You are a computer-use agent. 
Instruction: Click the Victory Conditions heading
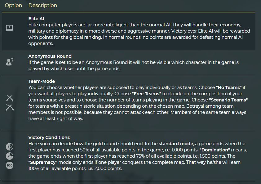[x=49, y=137]
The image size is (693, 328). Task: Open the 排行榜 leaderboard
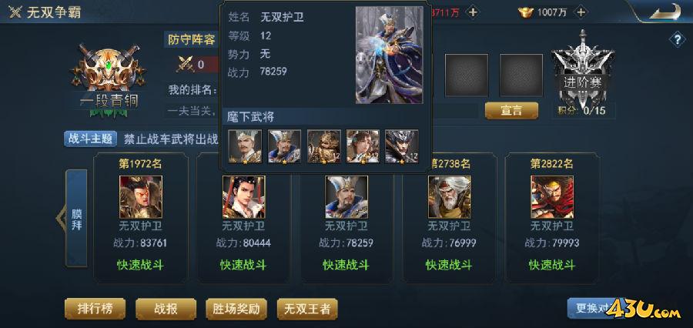coord(95,309)
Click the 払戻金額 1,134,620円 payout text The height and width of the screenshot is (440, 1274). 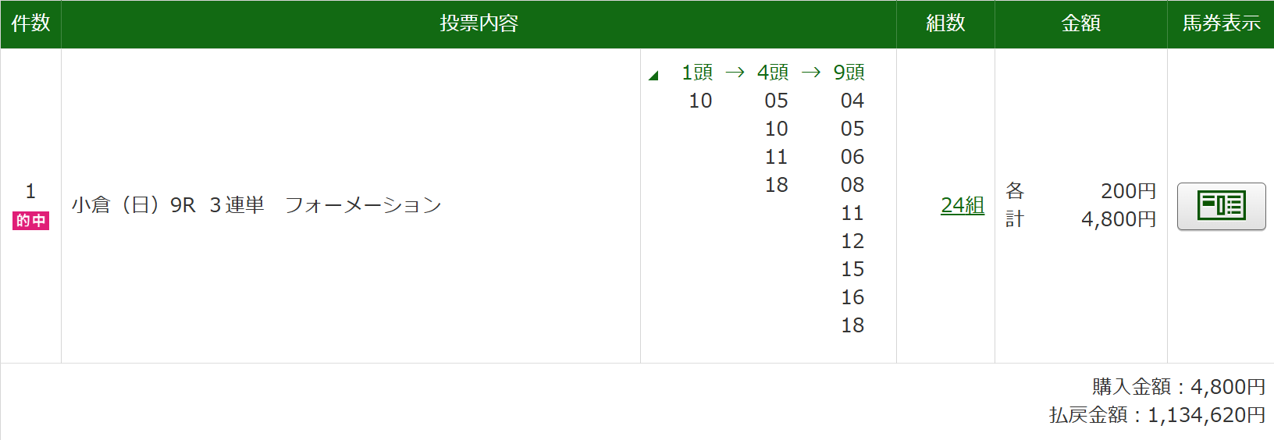click(x=1157, y=415)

**Job:** Put the records into a numbered list, beginning at the first line and ending with the line that contains "coord(95,309)", with both of those lines included and blank lines skipped. Leave the pictures out.

**Answer to the exercise:**
1. You are a computer-use agent. 
2. Instruction: Click the Victory Conditions heading
3. [x=49, y=137]
4. The image size is (693, 328). Task: Open the 排行榜 leaderboard
5. coord(95,309)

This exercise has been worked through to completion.